Instruction: Change every occurrence of "Instruction" to "Directive" in the records below and reproduce them with everything else unchanged. Omit the pictures.
* * * * * * *
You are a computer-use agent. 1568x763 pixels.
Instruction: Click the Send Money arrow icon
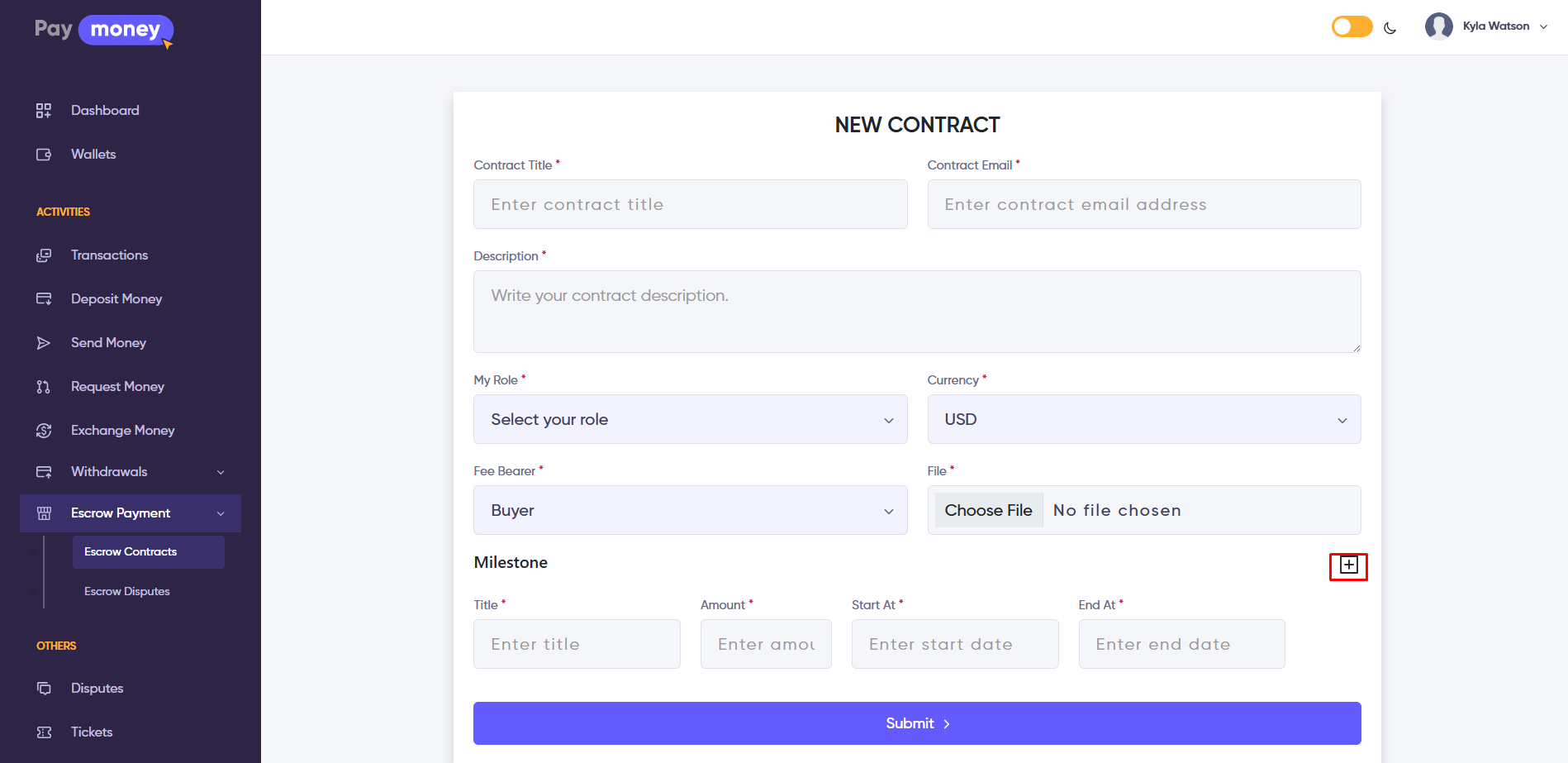[x=44, y=343]
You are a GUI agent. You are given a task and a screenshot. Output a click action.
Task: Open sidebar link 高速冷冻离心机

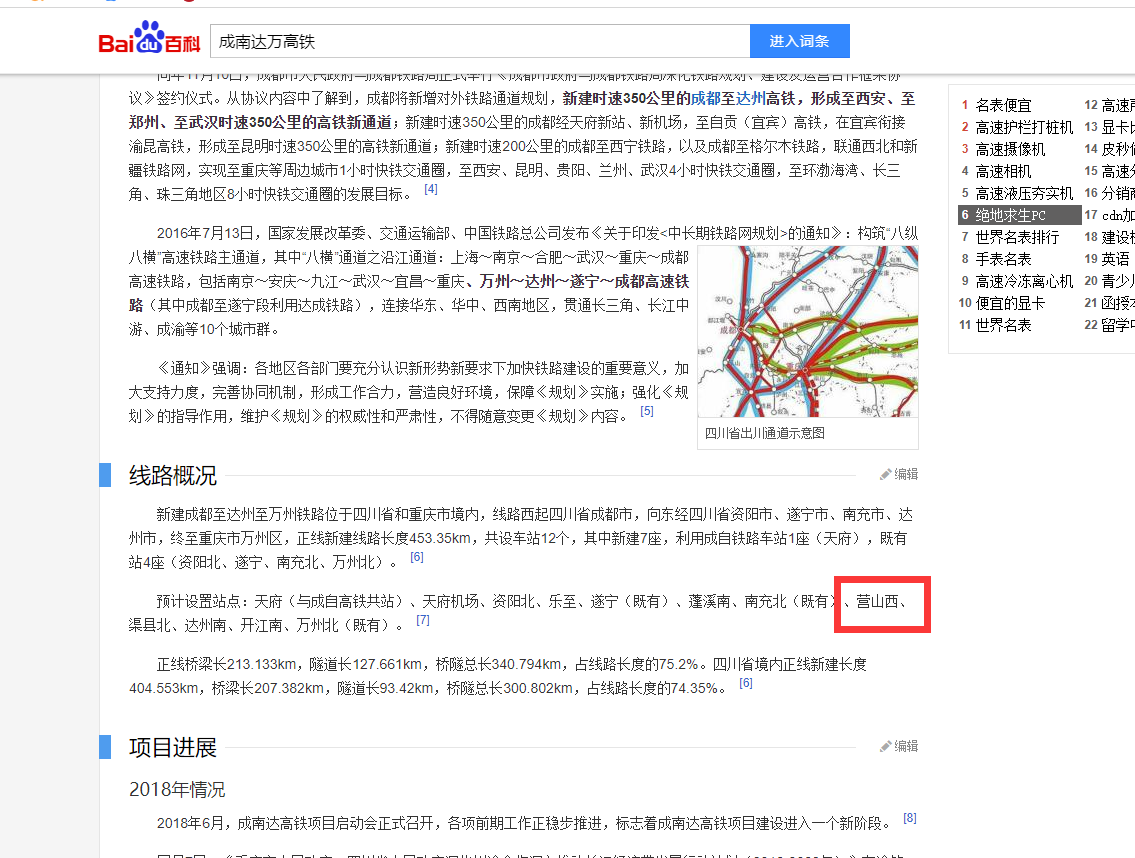1024,281
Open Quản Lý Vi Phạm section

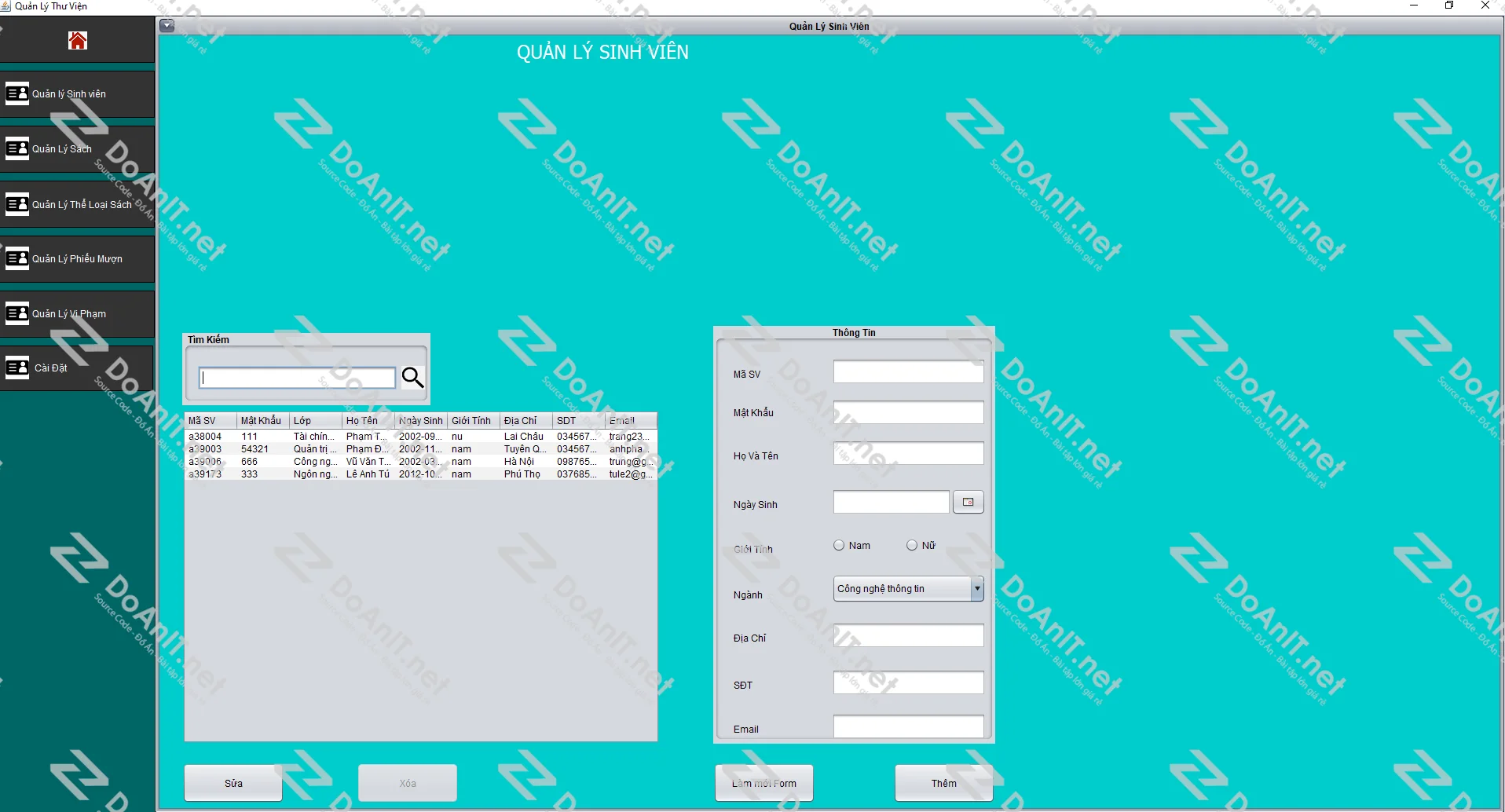tap(68, 313)
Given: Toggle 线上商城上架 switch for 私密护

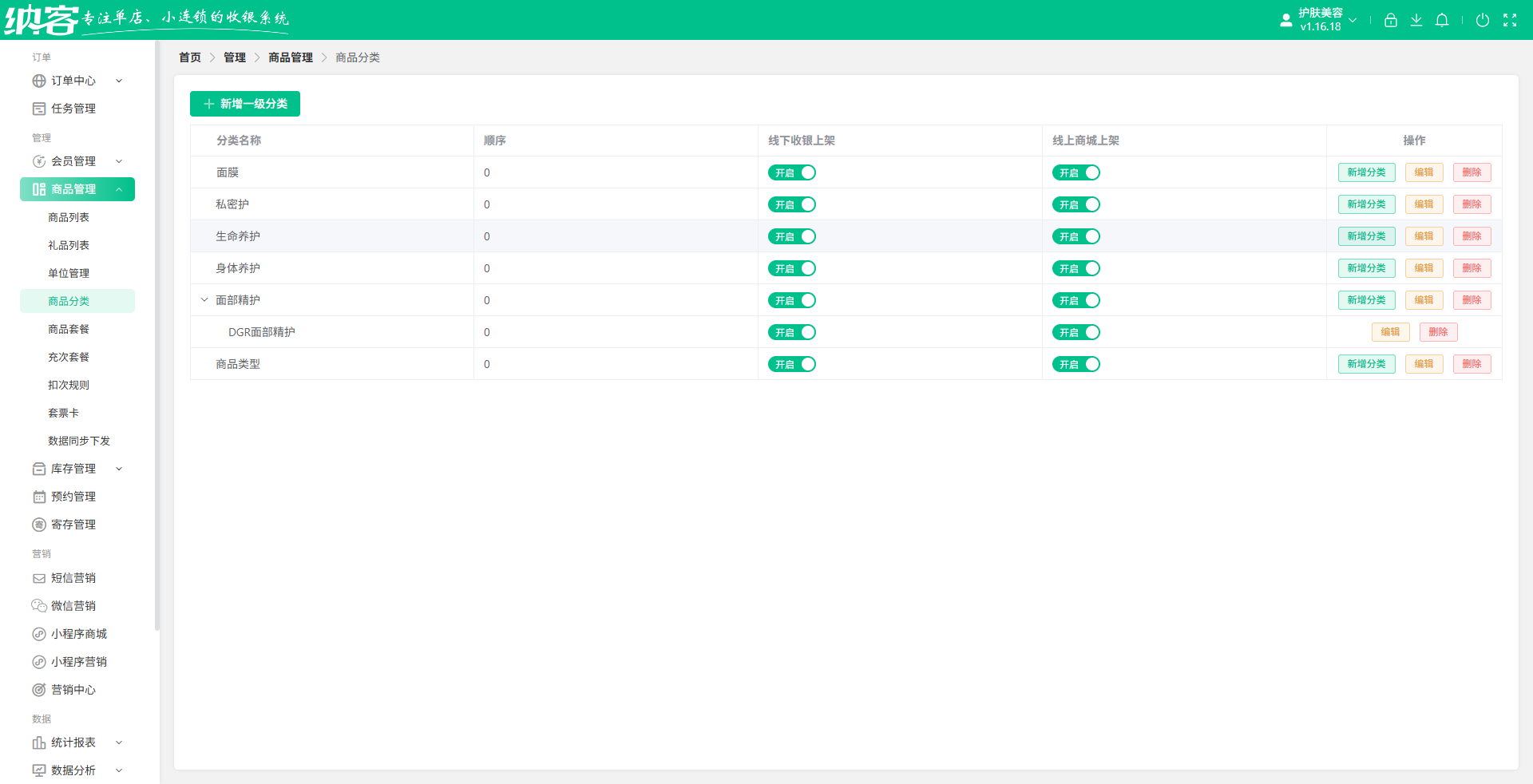Looking at the screenshot, I should [1075, 204].
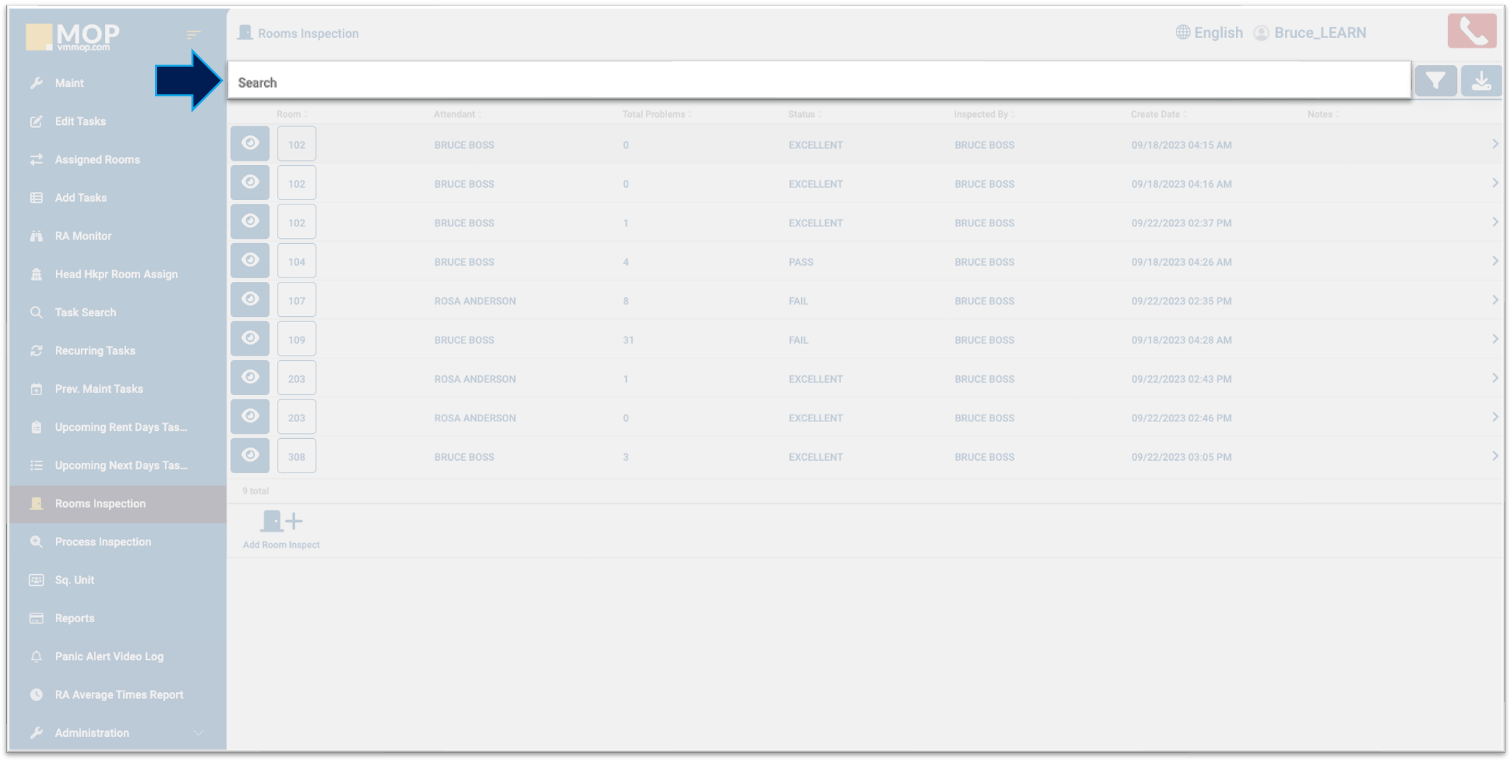This screenshot has width=1509, height=760.
Task: Click the eye icon for room 308
Action: [x=250, y=456]
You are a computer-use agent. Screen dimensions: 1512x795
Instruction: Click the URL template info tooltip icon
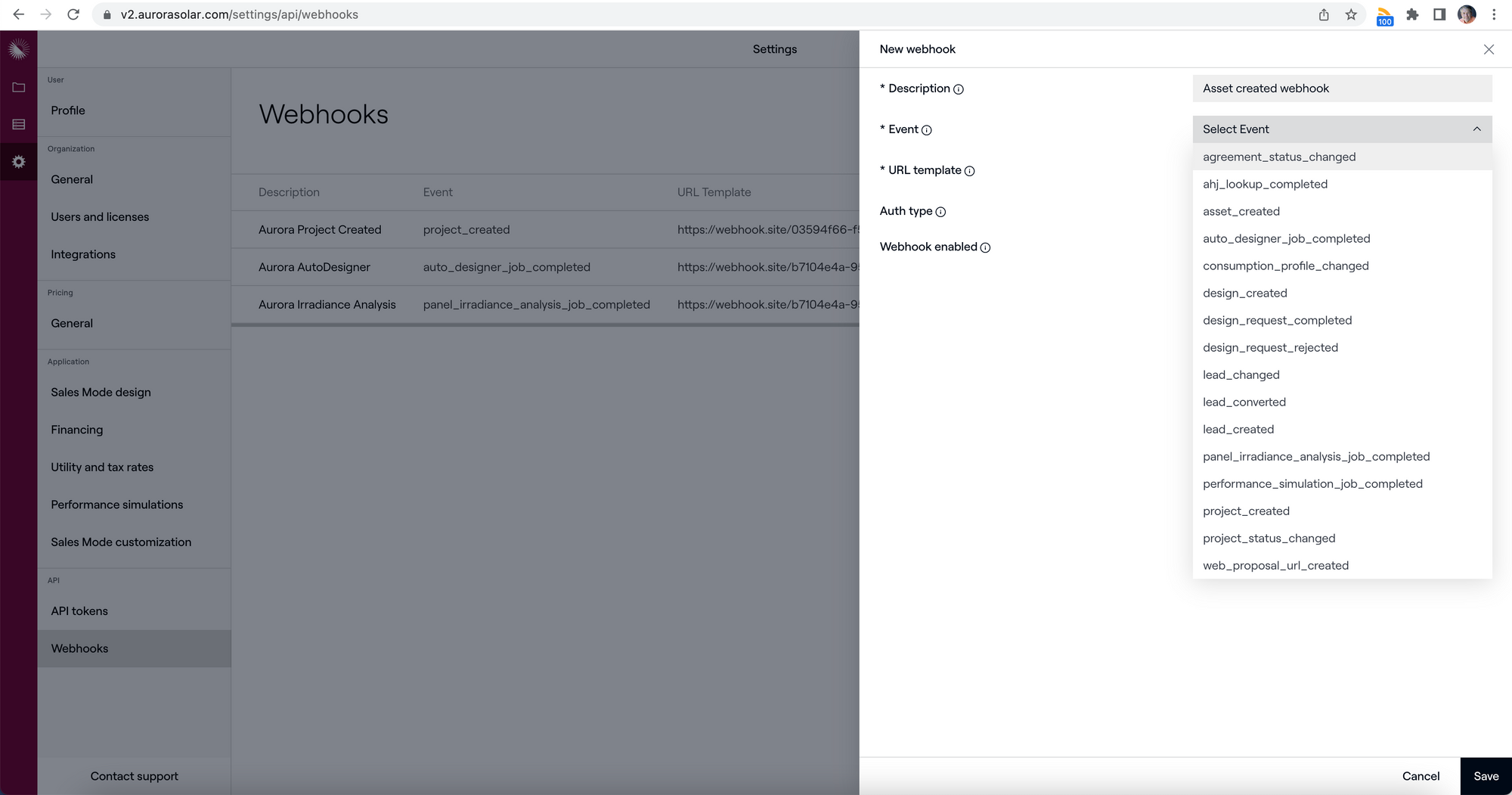(x=971, y=171)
* * * * * * *
Task output:
You are a computer-use agent. 1568x763 pixels.
Directive: Click the Send Money arrow icon
[x=44, y=343]
You are a GUI agent. You are given a task and a screenshot. Output a click action.
Task: Open sidebar link 高速冷冻离心机

1024,281
Open Quản Lý Vi Phạm section

tap(68, 313)
Given: Toggle 线上商城上架 switch for 私密护

Looking at the screenshot, I should [1075, 204].
This screenshot has width=1509, height=760.
Task: Click the eye icon for room 308
Action: [x=250, y=456]
You are a computer-use agent. Screen dimensions: 1512x795
Directive: Click the URL template info tooltip icon
(x=971, y=171)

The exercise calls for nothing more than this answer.